*** Opening SOURCE DATA ***
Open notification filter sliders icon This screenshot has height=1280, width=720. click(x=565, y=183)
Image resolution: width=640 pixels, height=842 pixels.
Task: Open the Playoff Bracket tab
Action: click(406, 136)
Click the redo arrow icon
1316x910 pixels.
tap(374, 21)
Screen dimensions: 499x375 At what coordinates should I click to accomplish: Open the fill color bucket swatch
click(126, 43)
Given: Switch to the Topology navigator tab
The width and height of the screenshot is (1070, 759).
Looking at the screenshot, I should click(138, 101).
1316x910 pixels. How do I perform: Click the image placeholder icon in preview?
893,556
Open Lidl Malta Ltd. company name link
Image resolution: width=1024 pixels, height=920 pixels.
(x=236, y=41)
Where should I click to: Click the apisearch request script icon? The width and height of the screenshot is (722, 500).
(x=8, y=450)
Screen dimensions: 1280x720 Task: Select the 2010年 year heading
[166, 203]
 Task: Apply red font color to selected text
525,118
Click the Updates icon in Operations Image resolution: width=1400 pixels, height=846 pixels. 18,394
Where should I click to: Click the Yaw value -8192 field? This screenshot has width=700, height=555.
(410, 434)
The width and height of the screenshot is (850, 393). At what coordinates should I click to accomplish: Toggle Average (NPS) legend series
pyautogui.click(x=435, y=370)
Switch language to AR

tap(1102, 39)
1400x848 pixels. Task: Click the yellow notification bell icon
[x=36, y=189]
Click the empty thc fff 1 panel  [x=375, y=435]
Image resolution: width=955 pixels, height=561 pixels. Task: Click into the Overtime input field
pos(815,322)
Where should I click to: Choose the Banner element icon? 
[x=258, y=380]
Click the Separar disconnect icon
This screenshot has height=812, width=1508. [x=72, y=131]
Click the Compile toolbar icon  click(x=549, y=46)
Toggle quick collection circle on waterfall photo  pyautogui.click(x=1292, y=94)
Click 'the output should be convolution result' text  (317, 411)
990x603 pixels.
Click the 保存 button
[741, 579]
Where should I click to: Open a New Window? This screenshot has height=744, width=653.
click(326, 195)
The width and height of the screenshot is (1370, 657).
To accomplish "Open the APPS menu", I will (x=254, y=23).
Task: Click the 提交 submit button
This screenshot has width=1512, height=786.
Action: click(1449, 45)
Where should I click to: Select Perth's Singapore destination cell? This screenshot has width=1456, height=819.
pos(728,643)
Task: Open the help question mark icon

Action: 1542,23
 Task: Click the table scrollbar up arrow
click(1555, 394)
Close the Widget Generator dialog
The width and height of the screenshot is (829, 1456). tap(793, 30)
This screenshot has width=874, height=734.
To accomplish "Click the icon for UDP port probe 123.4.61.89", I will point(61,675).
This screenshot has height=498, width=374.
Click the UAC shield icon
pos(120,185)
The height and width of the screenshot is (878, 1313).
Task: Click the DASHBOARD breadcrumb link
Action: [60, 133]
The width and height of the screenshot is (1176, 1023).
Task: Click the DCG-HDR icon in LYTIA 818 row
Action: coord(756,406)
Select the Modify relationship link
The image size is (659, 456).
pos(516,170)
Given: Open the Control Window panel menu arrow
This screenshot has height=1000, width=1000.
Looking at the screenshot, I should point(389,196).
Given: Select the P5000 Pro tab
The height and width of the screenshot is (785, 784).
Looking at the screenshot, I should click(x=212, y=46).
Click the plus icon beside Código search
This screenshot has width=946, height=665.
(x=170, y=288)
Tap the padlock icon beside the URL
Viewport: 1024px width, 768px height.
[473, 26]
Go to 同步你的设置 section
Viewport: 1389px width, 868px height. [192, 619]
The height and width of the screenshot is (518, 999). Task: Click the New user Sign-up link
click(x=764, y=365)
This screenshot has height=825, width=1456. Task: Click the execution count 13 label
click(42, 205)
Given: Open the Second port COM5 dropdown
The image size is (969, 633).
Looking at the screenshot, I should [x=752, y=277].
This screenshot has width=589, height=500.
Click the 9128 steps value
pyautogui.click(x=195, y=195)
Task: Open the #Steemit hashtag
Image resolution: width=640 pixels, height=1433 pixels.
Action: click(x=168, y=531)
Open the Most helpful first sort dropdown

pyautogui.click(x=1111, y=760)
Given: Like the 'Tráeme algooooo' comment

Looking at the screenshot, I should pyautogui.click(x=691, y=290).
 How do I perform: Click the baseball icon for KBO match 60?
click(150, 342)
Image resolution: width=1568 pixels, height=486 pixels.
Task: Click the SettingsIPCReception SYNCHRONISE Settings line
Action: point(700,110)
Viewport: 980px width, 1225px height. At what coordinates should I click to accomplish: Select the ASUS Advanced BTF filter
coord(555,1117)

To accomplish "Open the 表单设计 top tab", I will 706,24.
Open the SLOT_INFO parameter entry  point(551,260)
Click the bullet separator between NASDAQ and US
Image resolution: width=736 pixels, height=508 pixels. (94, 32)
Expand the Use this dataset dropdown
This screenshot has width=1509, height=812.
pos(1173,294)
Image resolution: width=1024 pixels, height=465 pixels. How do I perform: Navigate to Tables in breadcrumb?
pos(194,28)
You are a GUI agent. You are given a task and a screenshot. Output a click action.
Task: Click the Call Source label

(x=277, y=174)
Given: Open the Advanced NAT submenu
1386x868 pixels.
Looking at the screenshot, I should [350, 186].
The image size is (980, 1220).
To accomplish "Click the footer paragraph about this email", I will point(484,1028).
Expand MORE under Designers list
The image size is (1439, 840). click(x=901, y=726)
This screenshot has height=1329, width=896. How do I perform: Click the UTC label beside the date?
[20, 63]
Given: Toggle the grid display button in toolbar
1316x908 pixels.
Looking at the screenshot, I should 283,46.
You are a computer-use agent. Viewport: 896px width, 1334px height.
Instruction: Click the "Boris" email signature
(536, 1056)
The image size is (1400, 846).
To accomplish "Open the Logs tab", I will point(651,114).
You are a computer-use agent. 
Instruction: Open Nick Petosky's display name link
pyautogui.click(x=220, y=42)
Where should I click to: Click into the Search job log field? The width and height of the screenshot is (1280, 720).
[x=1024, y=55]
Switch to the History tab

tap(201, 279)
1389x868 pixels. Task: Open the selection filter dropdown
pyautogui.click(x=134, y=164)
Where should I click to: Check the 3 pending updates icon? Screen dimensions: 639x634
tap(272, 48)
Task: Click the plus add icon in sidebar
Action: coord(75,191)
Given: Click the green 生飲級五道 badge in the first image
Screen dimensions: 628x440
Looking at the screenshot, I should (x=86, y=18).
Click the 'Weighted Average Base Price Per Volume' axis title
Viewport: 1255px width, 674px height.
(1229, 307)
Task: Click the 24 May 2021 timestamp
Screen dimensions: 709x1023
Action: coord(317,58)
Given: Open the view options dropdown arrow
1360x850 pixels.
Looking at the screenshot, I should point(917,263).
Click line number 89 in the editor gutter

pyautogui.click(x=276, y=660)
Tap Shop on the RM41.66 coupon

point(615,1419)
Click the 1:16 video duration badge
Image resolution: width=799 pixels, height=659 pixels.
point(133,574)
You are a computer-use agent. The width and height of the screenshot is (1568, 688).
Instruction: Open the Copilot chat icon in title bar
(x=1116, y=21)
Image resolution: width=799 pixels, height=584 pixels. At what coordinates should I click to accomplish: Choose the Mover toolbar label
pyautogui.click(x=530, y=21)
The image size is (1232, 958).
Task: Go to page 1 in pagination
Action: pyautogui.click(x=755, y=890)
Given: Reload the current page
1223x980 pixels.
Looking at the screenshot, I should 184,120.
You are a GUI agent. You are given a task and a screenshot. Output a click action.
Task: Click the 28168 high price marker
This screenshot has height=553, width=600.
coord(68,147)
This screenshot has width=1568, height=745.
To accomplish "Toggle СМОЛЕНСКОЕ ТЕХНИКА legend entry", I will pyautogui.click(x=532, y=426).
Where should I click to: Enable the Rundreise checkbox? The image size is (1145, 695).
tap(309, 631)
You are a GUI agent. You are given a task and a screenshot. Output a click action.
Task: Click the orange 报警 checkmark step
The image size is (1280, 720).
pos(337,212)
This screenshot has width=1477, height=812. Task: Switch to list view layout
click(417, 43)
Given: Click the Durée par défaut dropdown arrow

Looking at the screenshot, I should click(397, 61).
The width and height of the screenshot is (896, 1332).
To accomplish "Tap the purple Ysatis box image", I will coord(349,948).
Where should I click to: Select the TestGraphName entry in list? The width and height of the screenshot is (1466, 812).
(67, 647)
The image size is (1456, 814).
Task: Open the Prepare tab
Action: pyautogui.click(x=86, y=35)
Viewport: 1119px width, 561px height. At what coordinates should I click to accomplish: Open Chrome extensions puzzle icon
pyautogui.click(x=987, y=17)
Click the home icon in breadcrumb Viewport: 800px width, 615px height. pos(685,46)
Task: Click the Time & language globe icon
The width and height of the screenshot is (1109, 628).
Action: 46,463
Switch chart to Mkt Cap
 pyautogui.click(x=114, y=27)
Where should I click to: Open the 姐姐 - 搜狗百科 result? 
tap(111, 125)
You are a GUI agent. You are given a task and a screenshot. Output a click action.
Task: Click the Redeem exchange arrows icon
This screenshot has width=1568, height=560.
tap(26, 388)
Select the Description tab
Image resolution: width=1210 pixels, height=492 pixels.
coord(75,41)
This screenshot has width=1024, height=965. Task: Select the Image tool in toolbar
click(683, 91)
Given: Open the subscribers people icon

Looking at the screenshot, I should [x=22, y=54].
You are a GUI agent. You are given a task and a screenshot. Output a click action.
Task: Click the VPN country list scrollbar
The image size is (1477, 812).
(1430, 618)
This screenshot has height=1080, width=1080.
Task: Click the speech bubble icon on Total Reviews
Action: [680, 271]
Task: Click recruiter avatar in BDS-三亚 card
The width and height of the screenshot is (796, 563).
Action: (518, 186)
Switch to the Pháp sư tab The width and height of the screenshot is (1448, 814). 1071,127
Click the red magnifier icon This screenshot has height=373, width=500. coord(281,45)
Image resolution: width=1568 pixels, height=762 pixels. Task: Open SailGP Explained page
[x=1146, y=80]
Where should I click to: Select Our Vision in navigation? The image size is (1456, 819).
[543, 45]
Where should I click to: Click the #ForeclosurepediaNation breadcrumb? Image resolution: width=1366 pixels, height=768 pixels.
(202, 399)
*** Closing SOURCE DATA ***
▸ TASK DESCRIPTION
Using the entries above, give again exactly the lines from the line holding "Where should I click to: Choose" through the line holding "Click the Compile". Include both end lines and nothing else.

▸ RESPONSE FOR THIS EXERCISE
Where should I click to: Choose the Banner element icon? 
[x=258, y=380]
Click the Separar disconnect icon
This screenshot has height=812, width=1508. [x=72, y=131]
Click the Compile toolbar icon  click(x=549, y=46)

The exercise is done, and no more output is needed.